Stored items

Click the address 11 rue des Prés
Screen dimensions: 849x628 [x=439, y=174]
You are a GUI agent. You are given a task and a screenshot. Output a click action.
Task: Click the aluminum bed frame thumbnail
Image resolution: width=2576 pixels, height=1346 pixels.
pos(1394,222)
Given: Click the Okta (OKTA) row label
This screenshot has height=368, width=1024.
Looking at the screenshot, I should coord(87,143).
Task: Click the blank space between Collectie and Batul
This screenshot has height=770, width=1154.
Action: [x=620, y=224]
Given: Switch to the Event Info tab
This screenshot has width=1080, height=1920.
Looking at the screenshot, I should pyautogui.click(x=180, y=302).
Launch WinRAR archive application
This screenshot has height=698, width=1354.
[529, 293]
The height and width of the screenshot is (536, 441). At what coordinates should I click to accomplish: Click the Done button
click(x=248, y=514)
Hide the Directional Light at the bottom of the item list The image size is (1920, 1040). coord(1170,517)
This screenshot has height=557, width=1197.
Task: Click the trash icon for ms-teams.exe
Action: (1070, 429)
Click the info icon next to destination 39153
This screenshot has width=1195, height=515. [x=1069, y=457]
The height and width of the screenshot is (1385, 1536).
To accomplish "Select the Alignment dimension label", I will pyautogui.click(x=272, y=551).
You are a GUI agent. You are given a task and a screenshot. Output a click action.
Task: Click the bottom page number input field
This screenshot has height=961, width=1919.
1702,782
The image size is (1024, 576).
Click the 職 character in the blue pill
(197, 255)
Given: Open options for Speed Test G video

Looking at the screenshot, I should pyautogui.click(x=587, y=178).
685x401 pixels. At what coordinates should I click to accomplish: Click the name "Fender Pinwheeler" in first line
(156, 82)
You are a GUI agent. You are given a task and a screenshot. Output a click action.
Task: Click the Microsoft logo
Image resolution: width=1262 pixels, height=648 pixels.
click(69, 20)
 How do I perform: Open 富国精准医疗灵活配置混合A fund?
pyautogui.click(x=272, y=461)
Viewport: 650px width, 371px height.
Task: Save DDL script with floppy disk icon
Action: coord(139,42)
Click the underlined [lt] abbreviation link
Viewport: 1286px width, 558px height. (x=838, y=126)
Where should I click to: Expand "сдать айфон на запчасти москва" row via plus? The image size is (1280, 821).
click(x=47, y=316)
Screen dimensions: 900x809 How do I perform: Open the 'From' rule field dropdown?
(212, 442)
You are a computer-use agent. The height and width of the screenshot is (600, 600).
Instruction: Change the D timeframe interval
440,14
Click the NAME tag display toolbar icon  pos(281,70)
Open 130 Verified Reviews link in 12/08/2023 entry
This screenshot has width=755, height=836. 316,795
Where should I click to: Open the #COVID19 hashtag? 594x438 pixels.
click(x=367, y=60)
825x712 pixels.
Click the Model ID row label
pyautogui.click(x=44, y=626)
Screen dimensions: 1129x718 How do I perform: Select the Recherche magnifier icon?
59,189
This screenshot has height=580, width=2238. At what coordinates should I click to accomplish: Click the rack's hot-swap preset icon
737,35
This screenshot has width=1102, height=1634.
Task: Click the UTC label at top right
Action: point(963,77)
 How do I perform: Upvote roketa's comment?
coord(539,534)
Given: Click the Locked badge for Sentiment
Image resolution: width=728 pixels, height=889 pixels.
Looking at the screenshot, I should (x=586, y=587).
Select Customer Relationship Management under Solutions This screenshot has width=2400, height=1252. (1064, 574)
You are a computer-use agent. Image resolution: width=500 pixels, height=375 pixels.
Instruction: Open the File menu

◆ Work request
Give back the opening line of the records above and every line after it, up to and including the one with "Given: Click the Okta (OKTA) row label", unchanged.

◆ Answer below
Click the address 11 rue des Prés
Screen dimensions: 849x628 [x=439, y=174]
You are a GUI agent. You are given a task and a screenshot. Output a click action.
Task: Click the aluminum bed frame thumbnail
Image resolution: width=2576 pixels, height=1346 pixels.
pos(1394,222)
Given: Click the Okta (OKTA) row label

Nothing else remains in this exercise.